CUDA Quantum Simulation Backends
*********************************

.. _nvidia-backend:

The simulation backends that are currently available in CUDA Quantum are as follows.

State Vector Simulators
==================================

.. _cuQuantum single-GPU:

Single-GPU 
++++++++++++++++++++++++++++++++++

The :code:`nvidia` target provides a state vector simulator accelerated with 
the :code:`cuStateVec` library. 

To execute a program on the :code:`nvidia` target, use the following commands:

.. tab:: Python

    .. code:: bash 

        python3 program.py [...] --target nvidia

    The target can also be defined in the application code by calling

    .. code:: python 

        cudaq.set_target('nvidia')

    If a target is set in the application code, this target will override the :code:`--target` command line flag given during program invocation.

.. tab:: C++

    .. code:: bash 

        nvq++ --target nvidia program.cpp [...] -o program.x
        ./program.x

.. _nvidia-fp64-backend:

By default, this will leverage :code:`FP32` floating point types for the simulation.
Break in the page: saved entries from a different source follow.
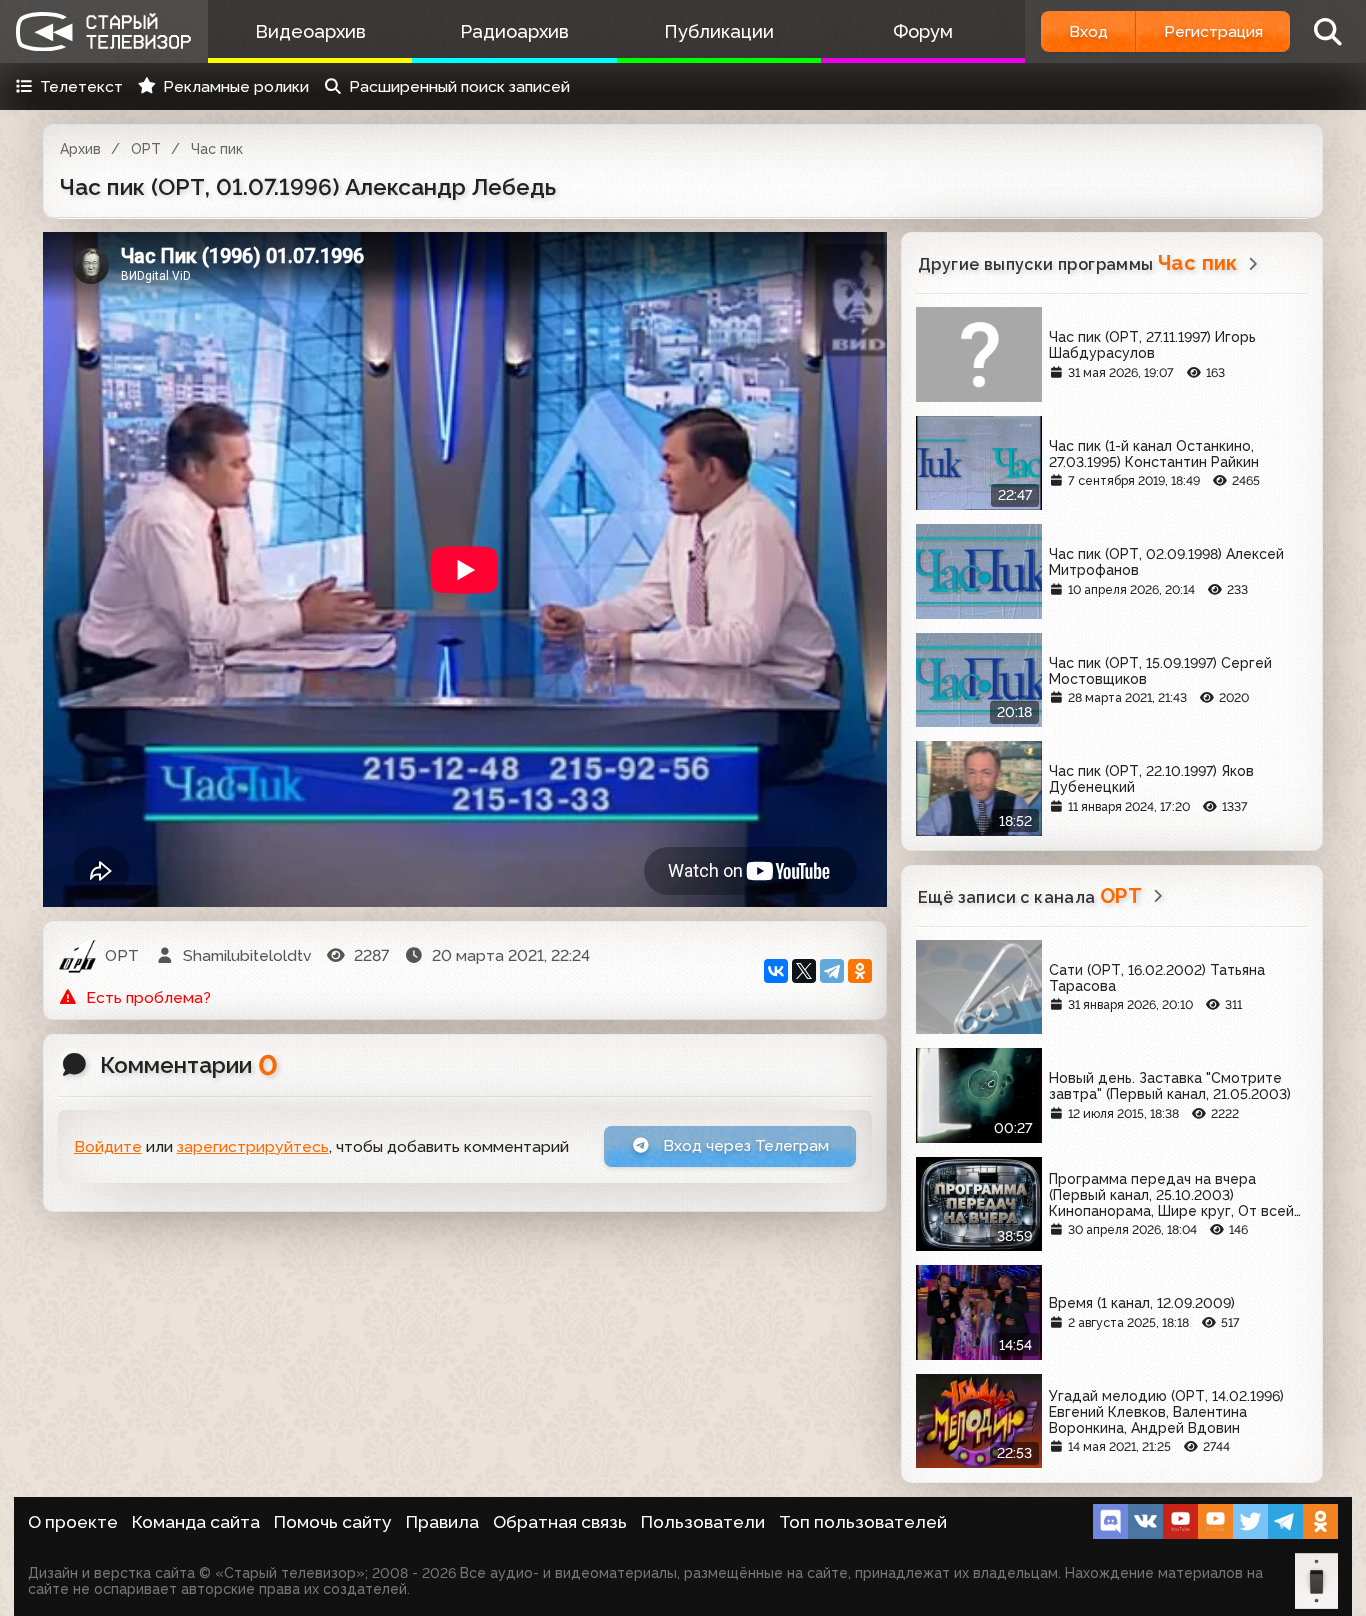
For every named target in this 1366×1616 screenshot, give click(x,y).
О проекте (73, 1522)
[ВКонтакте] (776, 971)
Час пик (217, 149)
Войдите (108, 1146)
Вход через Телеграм (744, 1145)
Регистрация (1213, 31)
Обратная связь (560, 1522)
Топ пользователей (863, 1522)
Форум (923, 31)
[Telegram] (832, 971)
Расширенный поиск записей (459, 86)
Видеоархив (310, 31)
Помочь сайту (333, 1522)
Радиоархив (514, 31)
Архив (80, 149)
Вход (1088, 31)
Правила (442, 1522)
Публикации (719, 31)
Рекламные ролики (236, 86)
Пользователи (703, 1522)
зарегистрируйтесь (253, 1146)
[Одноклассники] (860, 971)
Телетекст (81, 86)
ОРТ (146, 149)
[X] (804, 971)
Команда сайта (196, 1522)
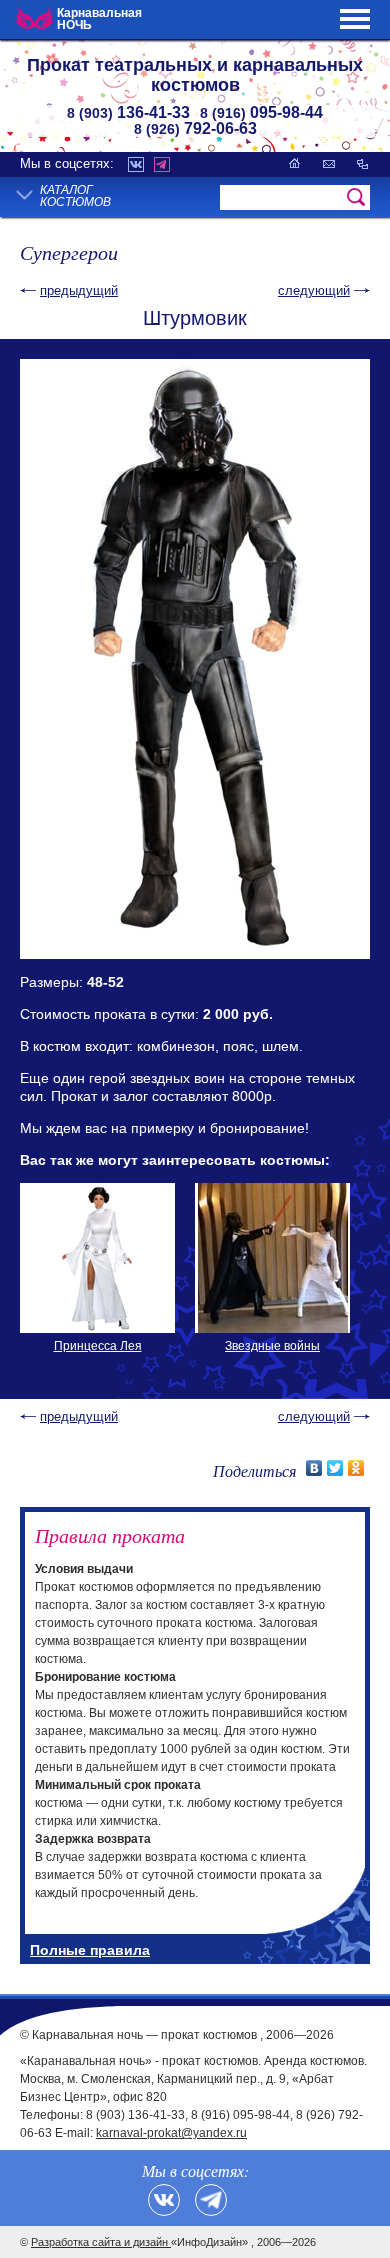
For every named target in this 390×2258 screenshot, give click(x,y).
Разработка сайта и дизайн (101, 2242)
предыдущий (79, 290)
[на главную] (295, 163)
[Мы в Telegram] (211, 2200)
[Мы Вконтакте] (164, 2200)
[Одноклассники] (356, 1468)
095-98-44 (261, 112)
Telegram (162, 164)
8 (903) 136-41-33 (135, 2115)
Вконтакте (136, 164)
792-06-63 (195, 128)
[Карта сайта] (362, 163)
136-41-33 (128, 112)
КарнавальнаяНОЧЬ (99, 19)
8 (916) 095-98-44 (240, 2115)
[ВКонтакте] (314, 1468)
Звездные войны (272, 1346)
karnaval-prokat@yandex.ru (171, 2133)
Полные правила (90, 1950)
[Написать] (329, 163)
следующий (314, 290)
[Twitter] (335, 1468)
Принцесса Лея (98, 1346)
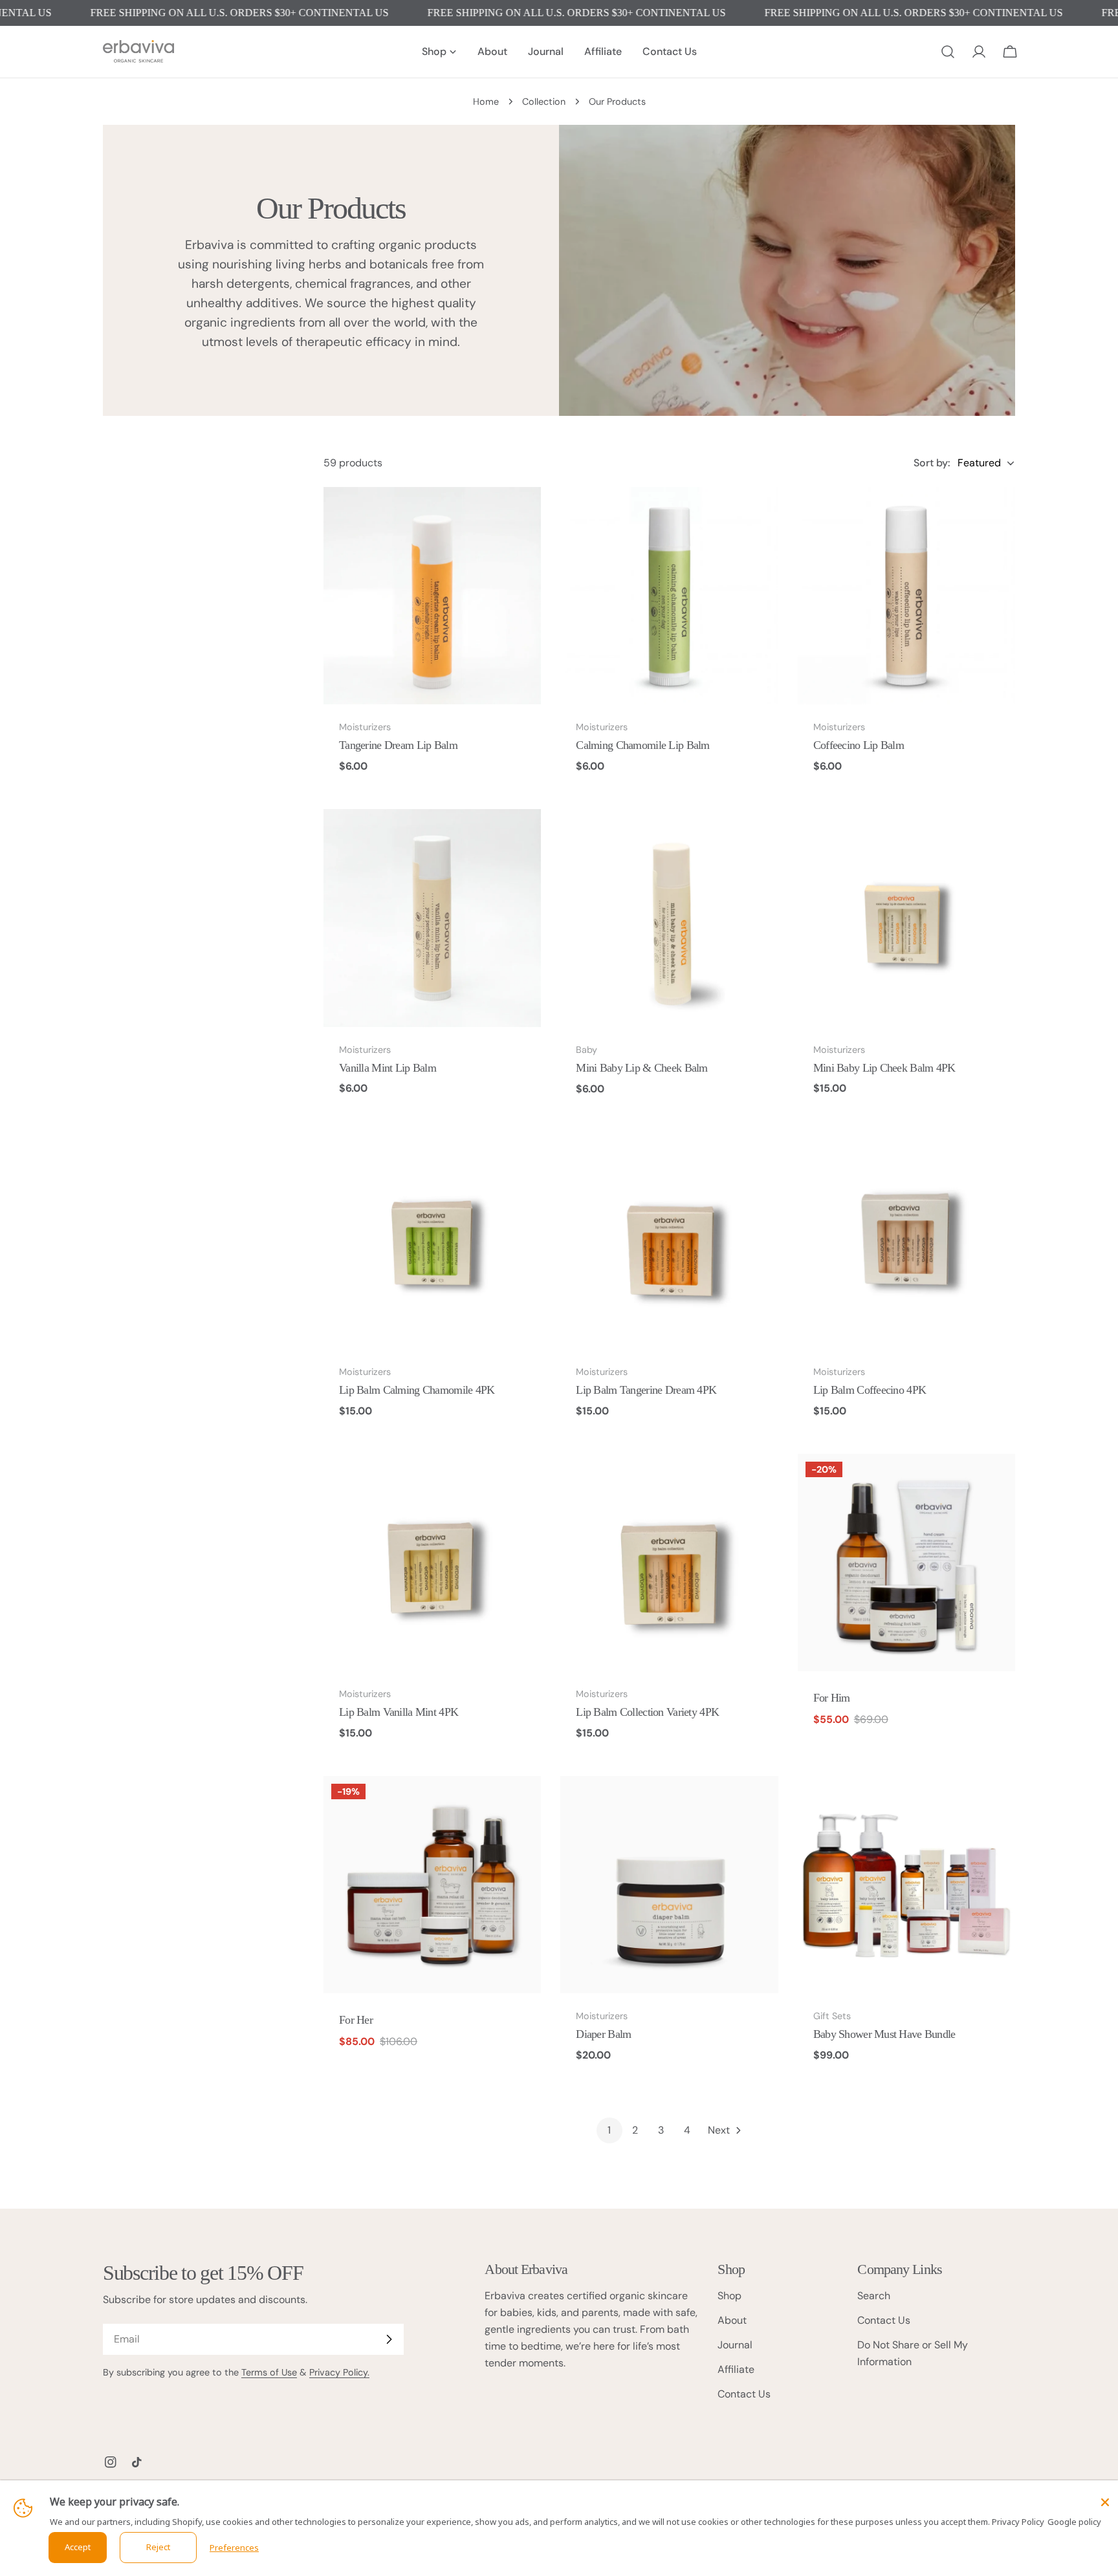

To 
switch to :code:`FP64`, specify the :code:`nvidia-fp64` target instead. 

.. note:: 

  This backend requires an NVIDIA GPU and CUDA runtime libraries. If you do not have these dependencies installed, you may encounter an error stating `Invalid simulator requested`. See the section :ref:`dependencies-and-compatibility` for more information about how to install dependencies.

Multi-node multi-GPU
++++++++++++++++++++++++++++++++++

.. _nvidia-mgpu-backend:

The :code:`nvidia-mgpu` target provides a state vector simulator accelerated with 
the :code:`cuStateVec` library but with support for Multi-Node, Multi-GPU distribution of the 
state vector. 

The multi-node multi-GPU simulator expects to run within an MPI context.
To execute a program on the :code:`nvidia-mgpu` target, use the following commands (adjust the value of the :code:`-np` flag as needed to reflect available GPU resources on your system):

.. tab:: Python

    .. code:: bash 

        mpiexec -np 2 python3 program.py [...] --target nvidia-mgpu

    .. note::

      If you installed CUDA Quantum via :code:`pip`, you will need to install the necessary MPI dependencies separately;
      please follow the instructions for installing dependencies in the `Project Description <https://pypi.org/project/cuda-quantum/#description>`__.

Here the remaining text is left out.